Instruction helps students understand their roots, see their connections to the past, and recognize the commonality of people across time. It imbues students with the knowledge, intellectual skills, civic understandings, and dispositions towards democratic values that are necessary for effective functioning in a democratic society.

At HANC, the content is predicated upon New York State mandated curriculum. Seventh grade covers Colonial America, American Revolution, and Exploration through the Pre-Civil War Period. Eighth grade covers Civil War through the Present.

Many opportunities exist to integrate social studies instruction with other parts of the school program. Thus, teachers and students work together so that inquiry, research, and communication skills improve as students read literature, use primary and secondary sources to locate information, analyze, synthesize, and evaluate information, construct and use graphs, charts, diagrams, maps and models, and communicate the results of inquiries for specific purposes.

ENGLISH

The mandatedNew YorkStatecurriculum and Common Core State Standards allow ample flexibility to stress both content and application. In English classes students are exposed to many literary genres including novels, short stories, essays, poetry, and plays in addition to non-fiction pieces used to focus on reading for information – a necessary life skill. As writers, they write poems, letters, essays, and stories. Grammar skills are taught and, along with writing skills, are stressed as necessary to use in all subjects and all classes. Teachers work closely to assure consistency in methods and expectations across the grades and subjects.

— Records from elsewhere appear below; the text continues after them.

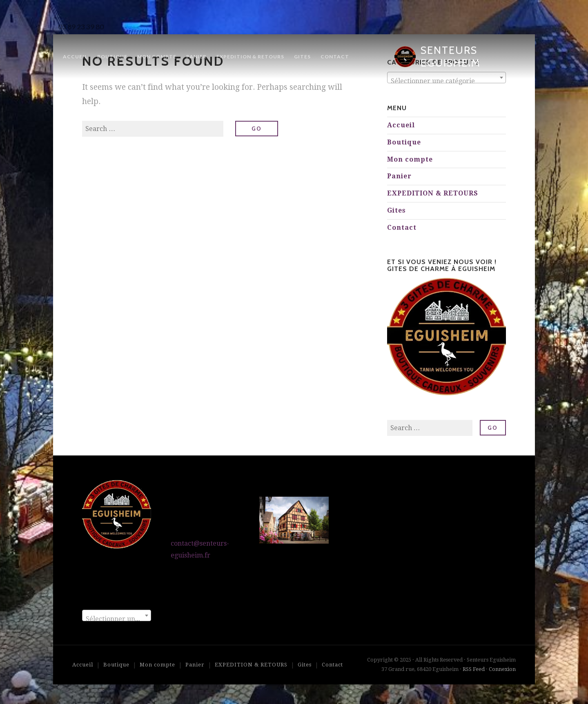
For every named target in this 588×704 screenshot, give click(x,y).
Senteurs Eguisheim (450, 56)
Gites (302, 56)
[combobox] (116, 615)
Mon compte (157, 56)
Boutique (112, 56)
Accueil (75, 56)
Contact (335, 56)
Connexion (502, 669)
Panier (196, 56)
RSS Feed (474, 669)
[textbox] (446, 81)
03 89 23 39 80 (81, 27)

As HANC Middle  School students move through seventh and eighth grades, they develop and improve the skills necessary to be readers, writers, and communicators for the rest of their lives. They are taught to strive to reach their highest potential and leave us thoroughly prepared for the rigors of high school. Those who wish to express their creative selves have ample opportunities via the newspaper, yearbook, and debate team, to name a few. The newest SMARTboard technology, in many classrooms, provides the means to preparing and presenting creative projects in all subject areas.

MATH

The seventh and eighth grade curricula are based on Common Core State Standards, recently adopted byNew YorkState– one of 48 states who use the Standards.  The Standards are focused, coherent and aligned with college and work expectations. They include rigorous content and application of knowledge though high-order thinking skills.

The Domains for Middle School include ratio and proportional relationships, the Number System, Expressions and Equations, Functions, Geometry, and Statistics and Probability.

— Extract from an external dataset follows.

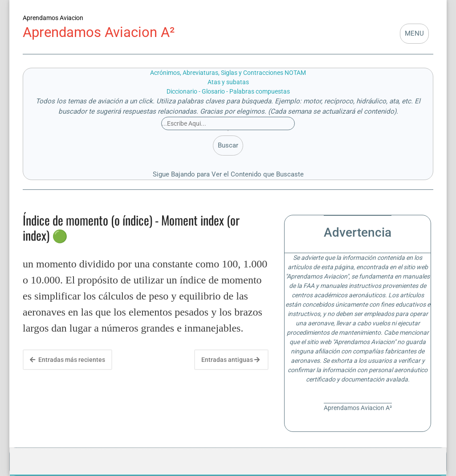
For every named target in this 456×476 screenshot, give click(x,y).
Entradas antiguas (230, 360)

Our math teachers strive to allow each student to progress and achieve to his/ her highest potential. Using varied methods of assessment and instruction they insure that each student has a solid foundation and is ready for the next level of mathematics as well as being able to use a variety of strategies to understand content and problem solve.

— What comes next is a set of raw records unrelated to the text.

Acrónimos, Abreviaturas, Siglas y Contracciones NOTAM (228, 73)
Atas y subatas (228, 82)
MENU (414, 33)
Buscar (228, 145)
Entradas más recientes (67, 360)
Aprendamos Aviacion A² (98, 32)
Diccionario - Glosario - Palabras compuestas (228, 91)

The eighth grade honors class will take the Integrated Algebra Regents in June and will receive high school credit.

SCIENCE

HANCMiddle   Schoolstudents are able to work in a state-of –the-art science lab enhanced by the newest SMARTboard technology. This hands-on approach encourages them to explore and experience science, rather than just read about it. Students are provided with opportunities to develop their skills of analysis, inquiry, and design through safe and interactive laboratory activities.

Seventh graders learn about Life Science – the study of living things, from the tiniest bacterium to the largest trees. Included are cell theory, body systems, the ecosystem, the life cycle, evolution, and good health, to name a few. In the lab, they learn to use a compound microscope, study cells, membranes, leaves, and flowers, learn about the anatomy of a frog, and investigate food webs and chains.

Eighth graders study Physical Science —  the study of non-living systems including matter, elements, the periodic table, atoms, chemical reactions, motion, force, sound, energy, magnetism and electricity. Through a variety of teaching methods, students learn the necessary concepts which are then applied and reinforced during individual and group laboratory work.

Eighth graders also take a once-a-week Research and Technology course which was developed to teach them how to do a formal research report and use the computer more effectively so they are better prepared for high school.